While reading through the material below, copy each line that holds the word "button".

::::::

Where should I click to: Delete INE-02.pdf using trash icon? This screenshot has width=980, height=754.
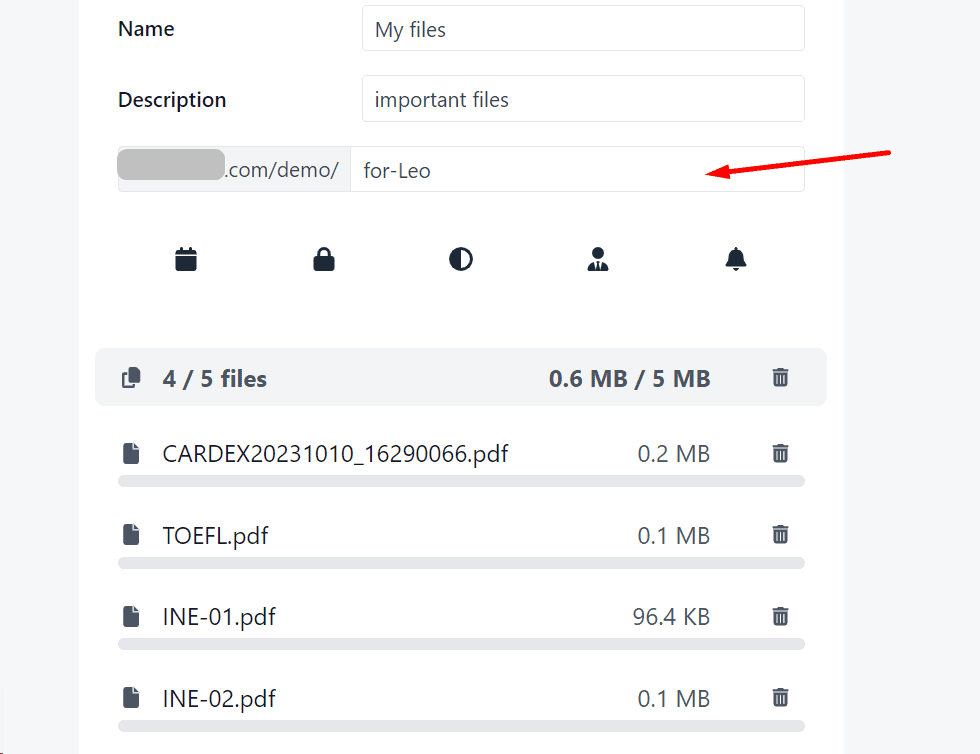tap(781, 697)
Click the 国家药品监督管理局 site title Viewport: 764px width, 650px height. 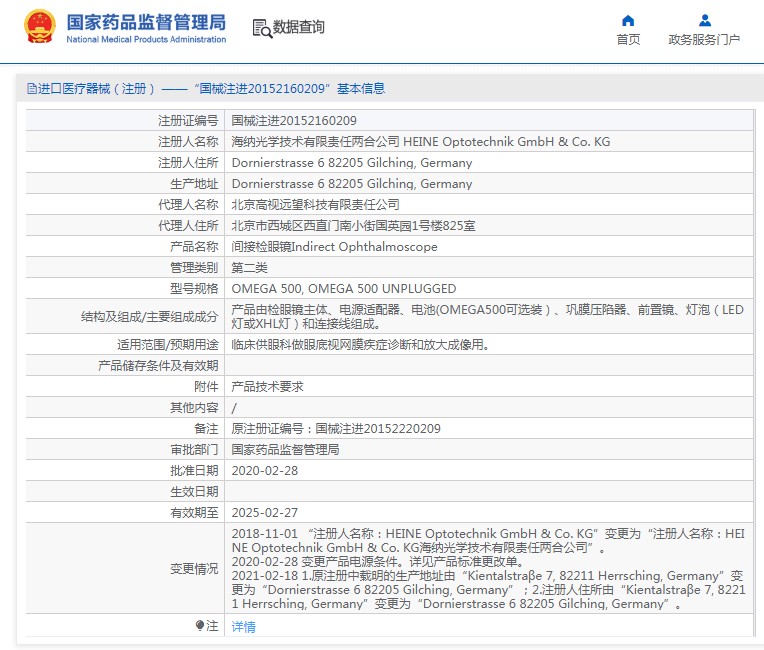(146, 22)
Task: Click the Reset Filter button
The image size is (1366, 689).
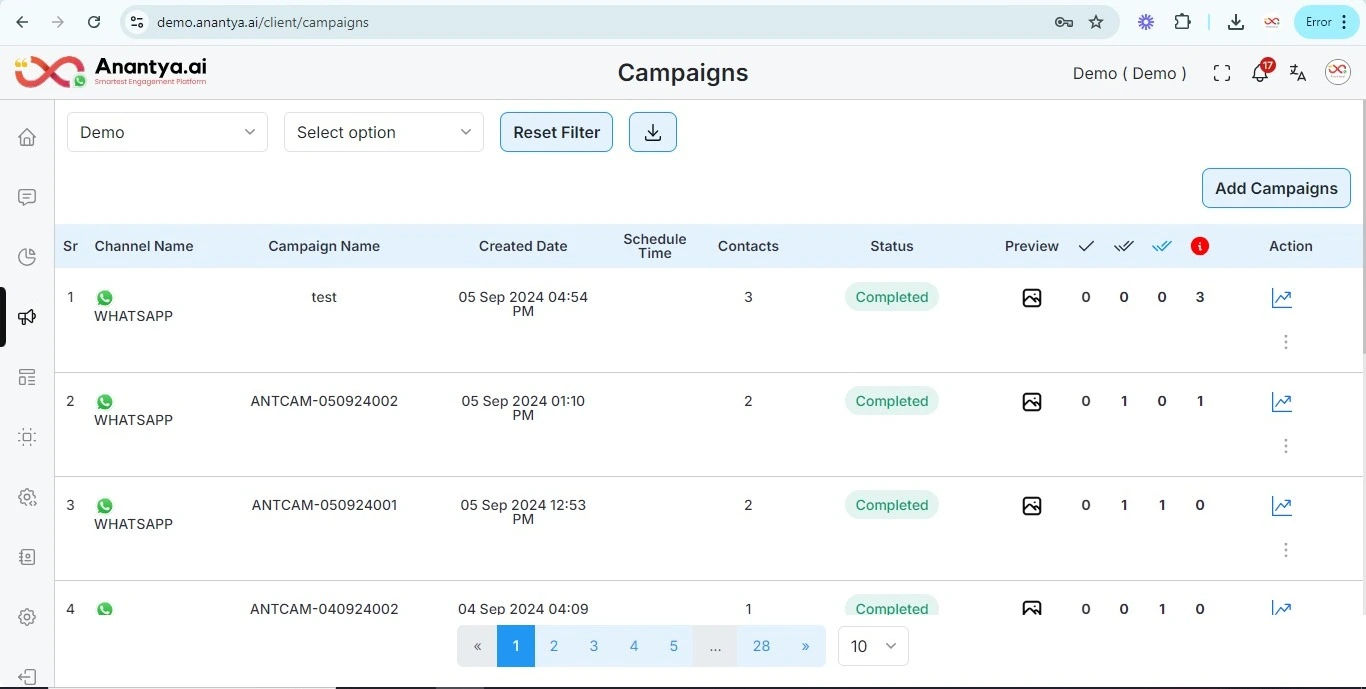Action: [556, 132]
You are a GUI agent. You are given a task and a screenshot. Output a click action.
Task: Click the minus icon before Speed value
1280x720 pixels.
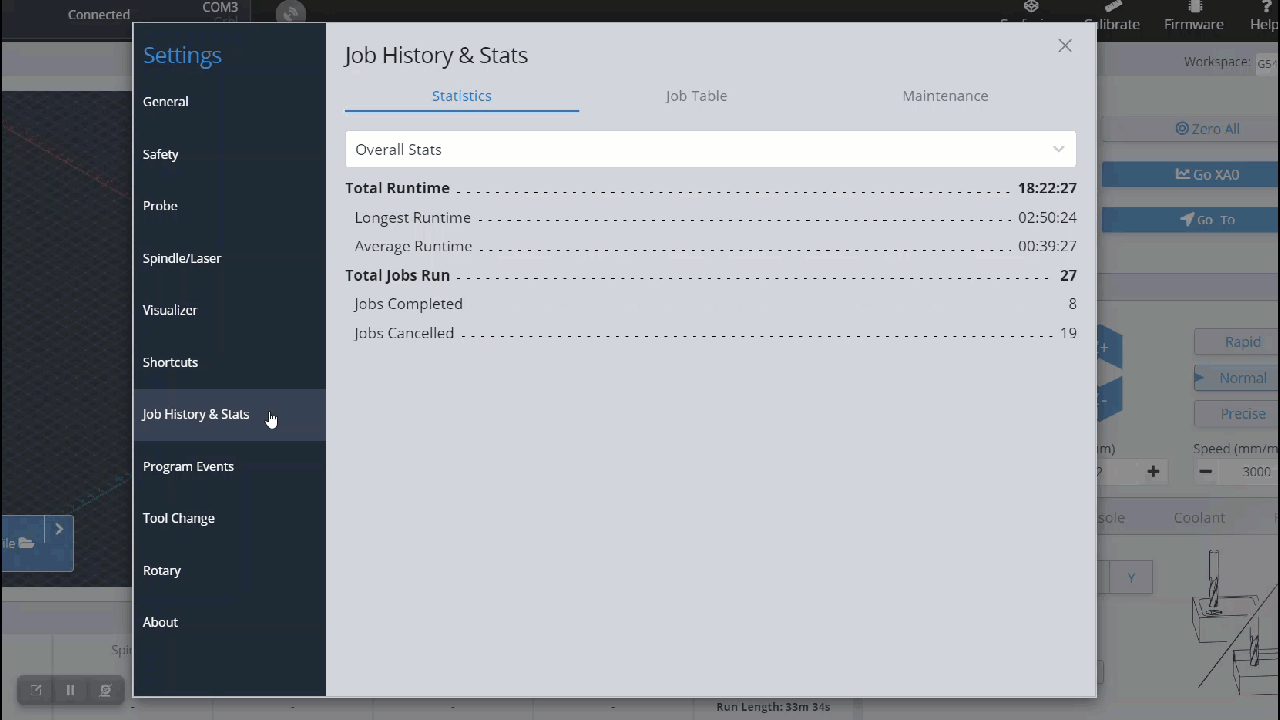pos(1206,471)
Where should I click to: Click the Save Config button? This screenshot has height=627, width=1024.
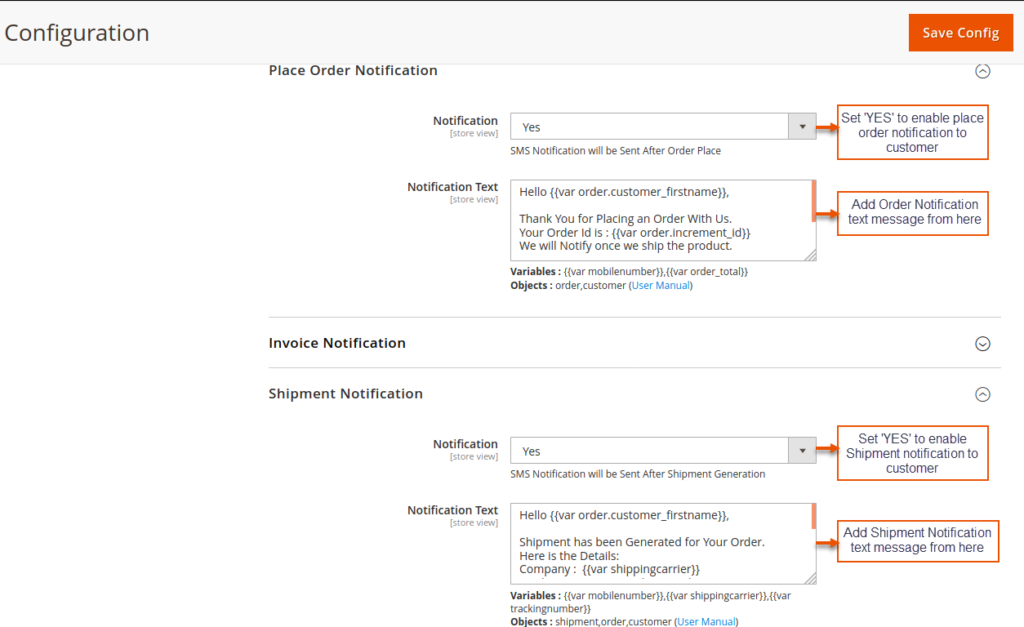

::::::

### [Your solution]
Task: Click the Reset Filter button
Where should I click to: Click the Save Config button? This screenshot has height=627, width=1024.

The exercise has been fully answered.